Apparently, they lied.
Research from the Cloud Industry Forum (CIF) found that over a third of senior IT decision makers believe that their cloud service provider could have done a better job at supporting their migration over to the cloud.
“The transition to cloud services has, for many, not been as straightforward as expected,” says Alex Hilton, chief executive of the Cloud Industry Forum. “Our latest research indicates that the complexity of migration is a challenge for a significant proportion of cloud users, resulting in unplanned disruption to the business.”
The CIF polled 250 senior IT and business decision-makers from both the public and private sectors, and found just 10% said that their migration could not have been improved, while a third wished the cloud provider had offered better initial support. The complexity of migration to cloud was difficult for 38%, while 30% encountered difficulties relating to data sovereignty.
So what is going wrong? Is this a case of end-users not equipping themselves with the information necessary to ensure a smooth transition? Or is it that cloud service providers are not managing the relationship or the process correctly?
The reality is probably a little of both, but from a provider’s perspective, it should be more of the later. Remember, the customer is always right. As Hilton points out, “cloud service providers need to be better at either setting end user expectations or easing the pain of migration to their services.”
It seems an automated response, from many CSPs, is to push a little of the blame back on customers; but the truth is, and all good sales and marketing professionals will agree, that it is the responsibility of the provider to identify pain points and do everything possible to address them. The industry has sold a vision to the business community and it is now the industry’s duty to fulfil those promises by any means necessary.
This chasm, between cloud nirvana and a nimbostratus nightmare, is perhaps one of the single largest opportunities for the channel community today
Never not one to have an opinion on anything cloud related, former Dragon and co-founder of Outsourcery Piers Linney has weighed in on the results, stating that a successful migration to the cloud requires more than a pinch of enthusiasm.
“Moving to the cloud is often more complex than just flicking a switch to get an off-the-shelf-service. Depending on the cloud service being adopted, data will have to be transferred and staff migrated to new ways of working. It can be a complex process,” Piers pointed out.
“IT leaders looking for a provider should first assess their existing in-house skills and experience to understand how reliant they will be on the supplier to ensure a smooth transition. Equally, cloud suppliers need to be more sensitive to their customers’ requirements and tailor their service to the level of support needed for successful cloud adoption.”

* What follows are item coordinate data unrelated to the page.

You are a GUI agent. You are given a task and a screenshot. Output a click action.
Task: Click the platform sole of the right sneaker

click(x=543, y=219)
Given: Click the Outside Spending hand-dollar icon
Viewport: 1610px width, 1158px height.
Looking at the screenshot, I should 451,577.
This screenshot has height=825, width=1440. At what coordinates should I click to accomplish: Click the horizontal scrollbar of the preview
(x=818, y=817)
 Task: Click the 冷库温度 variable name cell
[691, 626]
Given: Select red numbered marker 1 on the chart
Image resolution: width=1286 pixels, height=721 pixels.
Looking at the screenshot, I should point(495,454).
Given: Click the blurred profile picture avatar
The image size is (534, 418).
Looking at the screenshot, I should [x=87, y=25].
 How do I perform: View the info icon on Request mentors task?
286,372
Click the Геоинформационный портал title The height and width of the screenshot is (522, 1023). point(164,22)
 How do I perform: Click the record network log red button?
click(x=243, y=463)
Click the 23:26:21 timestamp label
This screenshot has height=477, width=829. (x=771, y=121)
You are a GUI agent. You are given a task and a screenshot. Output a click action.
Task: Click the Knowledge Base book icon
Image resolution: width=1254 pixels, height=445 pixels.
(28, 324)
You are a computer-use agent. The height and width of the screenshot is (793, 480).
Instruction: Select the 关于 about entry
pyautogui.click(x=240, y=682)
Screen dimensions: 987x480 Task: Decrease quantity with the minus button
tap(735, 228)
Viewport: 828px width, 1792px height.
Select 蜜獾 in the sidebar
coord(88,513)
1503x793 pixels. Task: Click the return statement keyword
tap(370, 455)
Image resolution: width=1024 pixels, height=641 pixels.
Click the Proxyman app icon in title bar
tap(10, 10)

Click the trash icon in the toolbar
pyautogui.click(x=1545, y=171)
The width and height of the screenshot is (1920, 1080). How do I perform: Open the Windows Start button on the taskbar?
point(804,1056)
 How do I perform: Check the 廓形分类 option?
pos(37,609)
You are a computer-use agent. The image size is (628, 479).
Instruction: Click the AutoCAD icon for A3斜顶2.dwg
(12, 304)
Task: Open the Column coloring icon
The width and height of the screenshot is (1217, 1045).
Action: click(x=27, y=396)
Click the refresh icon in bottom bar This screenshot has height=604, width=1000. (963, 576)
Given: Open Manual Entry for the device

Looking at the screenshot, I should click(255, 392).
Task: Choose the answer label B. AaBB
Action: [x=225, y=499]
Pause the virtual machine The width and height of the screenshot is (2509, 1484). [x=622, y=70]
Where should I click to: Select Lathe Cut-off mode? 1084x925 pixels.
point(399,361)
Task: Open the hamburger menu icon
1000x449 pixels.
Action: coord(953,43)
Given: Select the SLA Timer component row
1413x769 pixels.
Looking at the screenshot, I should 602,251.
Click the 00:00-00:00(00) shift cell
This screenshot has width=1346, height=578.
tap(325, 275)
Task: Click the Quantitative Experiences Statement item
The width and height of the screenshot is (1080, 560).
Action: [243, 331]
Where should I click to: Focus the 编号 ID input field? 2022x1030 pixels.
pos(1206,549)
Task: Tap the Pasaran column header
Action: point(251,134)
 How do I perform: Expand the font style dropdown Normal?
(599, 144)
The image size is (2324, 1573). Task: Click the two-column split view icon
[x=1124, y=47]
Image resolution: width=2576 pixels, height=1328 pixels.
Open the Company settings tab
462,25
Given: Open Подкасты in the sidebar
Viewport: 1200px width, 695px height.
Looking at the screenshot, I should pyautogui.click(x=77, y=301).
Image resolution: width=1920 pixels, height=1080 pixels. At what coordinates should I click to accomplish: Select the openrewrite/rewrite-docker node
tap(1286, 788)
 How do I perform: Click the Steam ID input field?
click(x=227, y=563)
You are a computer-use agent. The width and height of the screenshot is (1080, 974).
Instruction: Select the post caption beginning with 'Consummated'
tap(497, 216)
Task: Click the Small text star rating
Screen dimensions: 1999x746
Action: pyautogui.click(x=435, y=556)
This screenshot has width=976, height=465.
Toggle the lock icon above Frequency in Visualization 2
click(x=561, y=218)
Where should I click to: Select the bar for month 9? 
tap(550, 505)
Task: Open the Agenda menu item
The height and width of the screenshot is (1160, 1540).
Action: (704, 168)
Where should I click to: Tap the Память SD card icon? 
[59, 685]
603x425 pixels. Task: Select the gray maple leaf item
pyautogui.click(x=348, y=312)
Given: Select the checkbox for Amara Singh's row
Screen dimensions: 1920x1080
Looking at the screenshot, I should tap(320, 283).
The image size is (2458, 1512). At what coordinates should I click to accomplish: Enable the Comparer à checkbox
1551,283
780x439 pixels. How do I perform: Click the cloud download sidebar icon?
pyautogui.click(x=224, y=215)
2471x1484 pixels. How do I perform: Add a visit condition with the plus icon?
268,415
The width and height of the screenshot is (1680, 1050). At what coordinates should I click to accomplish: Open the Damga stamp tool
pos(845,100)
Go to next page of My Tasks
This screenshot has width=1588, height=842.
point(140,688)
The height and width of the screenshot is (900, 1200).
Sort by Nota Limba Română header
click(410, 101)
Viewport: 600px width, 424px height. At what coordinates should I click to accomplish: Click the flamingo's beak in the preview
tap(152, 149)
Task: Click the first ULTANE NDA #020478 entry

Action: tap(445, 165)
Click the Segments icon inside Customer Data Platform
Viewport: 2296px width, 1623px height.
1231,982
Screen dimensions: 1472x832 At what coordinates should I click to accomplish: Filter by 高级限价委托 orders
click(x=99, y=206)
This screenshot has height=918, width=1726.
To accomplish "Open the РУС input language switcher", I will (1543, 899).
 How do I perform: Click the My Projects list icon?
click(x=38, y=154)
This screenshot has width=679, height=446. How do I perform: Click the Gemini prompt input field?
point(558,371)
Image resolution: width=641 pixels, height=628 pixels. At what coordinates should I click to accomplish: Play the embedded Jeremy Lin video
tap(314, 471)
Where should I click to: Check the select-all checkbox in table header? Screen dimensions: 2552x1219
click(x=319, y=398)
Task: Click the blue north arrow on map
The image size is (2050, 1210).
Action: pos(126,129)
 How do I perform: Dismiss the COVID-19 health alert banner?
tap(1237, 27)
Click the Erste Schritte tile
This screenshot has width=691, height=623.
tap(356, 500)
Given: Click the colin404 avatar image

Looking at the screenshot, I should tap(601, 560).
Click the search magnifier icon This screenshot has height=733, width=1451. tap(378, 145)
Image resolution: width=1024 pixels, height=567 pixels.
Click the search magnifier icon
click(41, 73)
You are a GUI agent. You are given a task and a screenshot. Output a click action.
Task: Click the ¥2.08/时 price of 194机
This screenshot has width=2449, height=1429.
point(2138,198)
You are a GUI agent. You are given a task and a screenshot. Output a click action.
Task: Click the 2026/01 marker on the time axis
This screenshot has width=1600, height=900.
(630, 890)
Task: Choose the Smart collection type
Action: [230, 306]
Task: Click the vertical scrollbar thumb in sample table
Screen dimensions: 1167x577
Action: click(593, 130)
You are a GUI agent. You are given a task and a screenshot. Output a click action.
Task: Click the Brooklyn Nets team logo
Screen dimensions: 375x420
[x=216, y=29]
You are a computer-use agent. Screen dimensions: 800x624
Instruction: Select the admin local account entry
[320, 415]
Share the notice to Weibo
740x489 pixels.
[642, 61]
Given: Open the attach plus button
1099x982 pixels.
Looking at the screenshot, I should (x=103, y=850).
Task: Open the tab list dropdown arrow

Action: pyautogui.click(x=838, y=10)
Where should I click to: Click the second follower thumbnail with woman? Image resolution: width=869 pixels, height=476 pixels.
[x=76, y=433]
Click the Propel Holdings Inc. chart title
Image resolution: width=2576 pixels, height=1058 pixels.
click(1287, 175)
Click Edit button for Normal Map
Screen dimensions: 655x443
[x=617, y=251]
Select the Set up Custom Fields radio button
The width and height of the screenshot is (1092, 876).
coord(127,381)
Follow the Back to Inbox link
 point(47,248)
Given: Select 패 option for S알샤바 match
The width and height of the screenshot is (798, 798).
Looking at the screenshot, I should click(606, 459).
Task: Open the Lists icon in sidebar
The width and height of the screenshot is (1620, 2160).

The only duty that should be placed on the customer is one of due diligence, ensuring that they take the appropriate measures to guarantee that a provider is capable of meeting their needs. As Linney puts it, they need to “get under the bonnet of their potential cloud provider, make sure that the have a strong and highly integrated stack of partners and a proven track record of delivery for other customers with needs similar to their own”.
Pain points equal opportunity for the channel
This chasm, between cloud nirvana and a nimbostratus nightmare, is perhaps one of the single largest opportunities for the channel community today. The cloud has fundamentally transformed the value proposition for many resellers and it is pain points like these that allow providers to regain their competitive advantage.
“This starts with investing time in understanding the needs of customers and the channel and then creating a solution that is tailored to those needs,” says Adrian Hipkiss, vice president & managing director EMEA at ShoreTel.
"Simply taking a solution developed for a country or market and launching it in another often leads to problems during or post implementation. It is clear that cloud solutions address many business challenges but it is equally important to understand that choosing the correct cloud solution and implementing correctly is key to ensuring it meets the original expectations. Failing to identify challenges and issues and to invest in solution design and project management are the most common mistakes new entrants into this market make."